Il mondo agricolo e agroalimentare sta attraversando una rivoluzione, forse annunciata, ma certamente non adeguatamente valutata.
Col pensiero torniamo sempre lì a quei fenomeni che stanno trasformando le condizioni dei lavori, soprattutto delle agricolture. Cambiamenti climatici che sembrano accelerare fenomeni estremi, la pandemia che appare come un ricordo lontano ma che nei volti di chi l’ha drammaticamente vissuta ancor ansima il loro dolore e le guerre che sembrano ripercorrere copioni già visti nel secolo breve con attori incitabili, ma che, pur essendo alle nostre porte, sembrano essere problema di altri.
Le nostre agricolture, come fossero un albero sradicato, sembrano essere trascinate dalla piena anche di miopie politiche e sociali.
L’incertezza intacca non tanto e non solo i modelli produttivi, indebolendone anche le filiere, ma rimette in discussione lo stesso modello di Welfare di tutti i lavori.
Parole come sostenibilità, che per legge è verificata a 50 anni; previdenza e assistenza, ovvero servizi alle persone e alle loro famiglie in piena applicazione del principio di solidarietà; sostegno alle fragilità sociali sono messe in discussione dalla rigidità di un modello che tende a difendere diritti (e qualche privilegio, per fortuna non numerosi e che gradualmente dovranno essere rivisti) senza peraltro avviare una riflessione su quel domani che è già oggi. La previdenza è ormai diventata il ruotare intorno alle “tabelle” dei coefficienti di trasformazione del montante dei contributi soggettivi che “dovrebbero” garantire la sostenibilità di lungo respiro.
Non si riuscirà a garantire il trattamento di quiescenza nel breve periodo? Alziamo l’età pensionabile, oppure aumentiamo la percentuale dell’aliquota contributiva e così tutto è risolto.
Ma se lo sguardo si allarga ad una società agricola e agroalimentare che nel “breve” periodo vivrà una profonda trasformazione con una diminuzione significativa delle imprese agricole, una annunciata accelerazione dell’Intelligenza Artificiale e l’evoluzione di modelli produttivi innovativi potremmo assistere all’affermarsi di modelli produttivi e di vita oggi difficilmente descrivibili.
Rimane certamente la consapevole constatazione che molte considerazioni si arenano trovandosi nella stessa condizione di un’automobile lanciata ad alta velocità in un’autostrada che improvvisamente incontra un fitto banco di nebbia. Gli incidenti mortali non si contano.
Sui complessi temi della evoluzione dei nostri modelli sociali ed economico produttivi, qualcuno sta già approcciando qualche timida riflessione. Altri, invece, orientano le loro scelte verso quel congiunturali che certamente favorendo qualcuno, determina una graduale destrutturazione della società, aumentando gli squilibri economici, produttivi e sociali. Dalla società dei due terzi che vivevano condizioni di vita qualitativamente accettabili, che garantivano anche sufficienti politiche di solidarietà, stiamo accelerando fenomeni verso la società dei due terzi che vivono condizioni di difficoltà.

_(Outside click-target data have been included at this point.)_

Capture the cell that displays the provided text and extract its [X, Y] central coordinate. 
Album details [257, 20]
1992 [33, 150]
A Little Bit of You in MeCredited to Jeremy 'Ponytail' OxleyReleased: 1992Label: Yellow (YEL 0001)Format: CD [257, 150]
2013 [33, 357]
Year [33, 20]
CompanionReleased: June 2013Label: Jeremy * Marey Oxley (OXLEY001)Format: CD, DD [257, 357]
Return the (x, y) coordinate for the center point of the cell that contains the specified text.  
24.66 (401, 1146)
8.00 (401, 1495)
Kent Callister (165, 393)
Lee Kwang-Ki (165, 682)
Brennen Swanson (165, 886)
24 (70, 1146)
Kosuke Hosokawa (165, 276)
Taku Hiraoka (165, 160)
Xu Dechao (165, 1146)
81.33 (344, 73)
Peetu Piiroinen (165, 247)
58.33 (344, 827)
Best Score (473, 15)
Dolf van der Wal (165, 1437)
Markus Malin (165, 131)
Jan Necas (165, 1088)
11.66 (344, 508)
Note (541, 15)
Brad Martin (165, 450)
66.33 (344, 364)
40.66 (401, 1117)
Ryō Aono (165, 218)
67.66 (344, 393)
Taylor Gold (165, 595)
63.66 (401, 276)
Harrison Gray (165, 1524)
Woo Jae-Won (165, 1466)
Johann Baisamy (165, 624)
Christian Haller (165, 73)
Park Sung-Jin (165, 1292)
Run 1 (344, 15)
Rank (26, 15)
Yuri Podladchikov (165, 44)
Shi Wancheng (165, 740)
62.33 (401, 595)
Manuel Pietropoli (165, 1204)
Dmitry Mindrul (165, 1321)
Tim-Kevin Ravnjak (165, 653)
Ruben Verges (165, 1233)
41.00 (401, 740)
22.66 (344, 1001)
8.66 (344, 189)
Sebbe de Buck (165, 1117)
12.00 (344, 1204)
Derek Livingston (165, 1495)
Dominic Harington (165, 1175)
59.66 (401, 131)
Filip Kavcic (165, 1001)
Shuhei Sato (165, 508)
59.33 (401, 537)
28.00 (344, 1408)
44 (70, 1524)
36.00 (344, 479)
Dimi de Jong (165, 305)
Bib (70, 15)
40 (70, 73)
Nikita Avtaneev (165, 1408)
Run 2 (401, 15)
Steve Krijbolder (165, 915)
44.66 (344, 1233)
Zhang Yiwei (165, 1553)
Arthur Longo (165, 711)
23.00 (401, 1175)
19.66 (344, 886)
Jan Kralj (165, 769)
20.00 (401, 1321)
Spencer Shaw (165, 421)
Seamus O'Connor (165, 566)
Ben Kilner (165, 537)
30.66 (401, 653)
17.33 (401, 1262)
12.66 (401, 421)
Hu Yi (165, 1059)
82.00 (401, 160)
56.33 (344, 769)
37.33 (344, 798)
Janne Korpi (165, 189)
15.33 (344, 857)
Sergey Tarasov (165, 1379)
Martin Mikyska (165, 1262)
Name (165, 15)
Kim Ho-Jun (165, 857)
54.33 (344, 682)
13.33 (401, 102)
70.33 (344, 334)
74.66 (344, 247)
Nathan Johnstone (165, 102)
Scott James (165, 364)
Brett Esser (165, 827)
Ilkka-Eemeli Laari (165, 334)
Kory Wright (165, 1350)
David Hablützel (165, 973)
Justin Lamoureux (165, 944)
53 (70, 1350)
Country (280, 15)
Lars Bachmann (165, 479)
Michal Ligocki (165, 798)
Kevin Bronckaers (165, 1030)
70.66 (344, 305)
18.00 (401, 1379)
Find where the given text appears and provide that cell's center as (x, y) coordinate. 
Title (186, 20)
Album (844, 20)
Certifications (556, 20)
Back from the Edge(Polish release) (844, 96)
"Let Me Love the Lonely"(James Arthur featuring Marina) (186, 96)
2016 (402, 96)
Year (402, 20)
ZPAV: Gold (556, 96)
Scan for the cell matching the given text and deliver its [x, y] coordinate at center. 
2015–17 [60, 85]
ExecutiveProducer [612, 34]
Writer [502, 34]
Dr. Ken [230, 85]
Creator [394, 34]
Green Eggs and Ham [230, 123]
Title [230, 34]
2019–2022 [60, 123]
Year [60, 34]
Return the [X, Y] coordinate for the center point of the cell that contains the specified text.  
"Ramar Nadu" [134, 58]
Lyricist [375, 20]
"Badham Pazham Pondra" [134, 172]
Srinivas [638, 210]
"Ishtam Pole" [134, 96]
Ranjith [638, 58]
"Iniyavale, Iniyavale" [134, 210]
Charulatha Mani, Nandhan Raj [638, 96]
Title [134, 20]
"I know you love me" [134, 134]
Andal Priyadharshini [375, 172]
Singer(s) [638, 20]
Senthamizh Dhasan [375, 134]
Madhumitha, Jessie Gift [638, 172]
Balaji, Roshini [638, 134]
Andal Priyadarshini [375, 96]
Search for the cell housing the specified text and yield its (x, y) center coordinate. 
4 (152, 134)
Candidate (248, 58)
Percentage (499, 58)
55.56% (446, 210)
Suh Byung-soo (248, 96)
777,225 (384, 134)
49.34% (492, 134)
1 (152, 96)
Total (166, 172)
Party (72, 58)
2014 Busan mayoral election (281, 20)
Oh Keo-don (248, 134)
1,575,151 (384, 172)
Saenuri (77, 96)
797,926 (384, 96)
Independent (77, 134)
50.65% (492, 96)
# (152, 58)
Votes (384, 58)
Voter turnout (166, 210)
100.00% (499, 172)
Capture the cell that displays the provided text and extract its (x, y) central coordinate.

Indirizzi che, purtroppo, già si possono leggere in modo chiaro in molti decreti, leggi, o altre norme, (ultimo esempio il DM sulla convenzione AGEA CAA), tendono a costruire monopoli di servizi pubblici che per la qualità professionale non riconosciuta rischiano di essere accompagnatori e acceleratori delle criticità strutturali delle agricolture. Scelte che non di riflesso, ma direttamente, coinvolgono negativamente anche quella visione lungimirante che coinvolge tutta la vita dei lavoratori, professionisti, lungo tutto l’arco della vita lavorativa e della sospirata e meritata quiescenza, coinvolgono direttamente i modelli gestionali delle nostre Casse di previdenza.
Forse è per questo che una nuova e diversa politica, meno ricurva su sé stessa, dovrebbe costruire quelle politiche partecipate, tanto care al Prof. De Rita, che chiamino tutti gli attori economici, produttivi e sociali a farsi protagonisti di responsabili e rigorose analisi, nonché di letture e scelte prospettiche sostenibili e solidali.
C’è ancora speranza nel futuro in questo stonato vociare per il “mondo” agricolo?
Io ne sono certo, soprattutto se passeggio nella memoria di uomini e donne che anche nei e dopo i grandi conflitti hanno avuto il coraggio e la voglia di ri-costruire una società a misura d’uomo e la nuova previdenza come un approdo sicuro dovrà proteggerci anche da onde tsunamiche di questo tempo sfidante. La casa Enpaia, inoltre, da tempo sta costruendo l’approdo sicuro del mondo agricolo e anche dei professionisti Periti Agrari e Periti Agrari Laureati, divenendo riferimento certo anche per quegli uditi disturbati.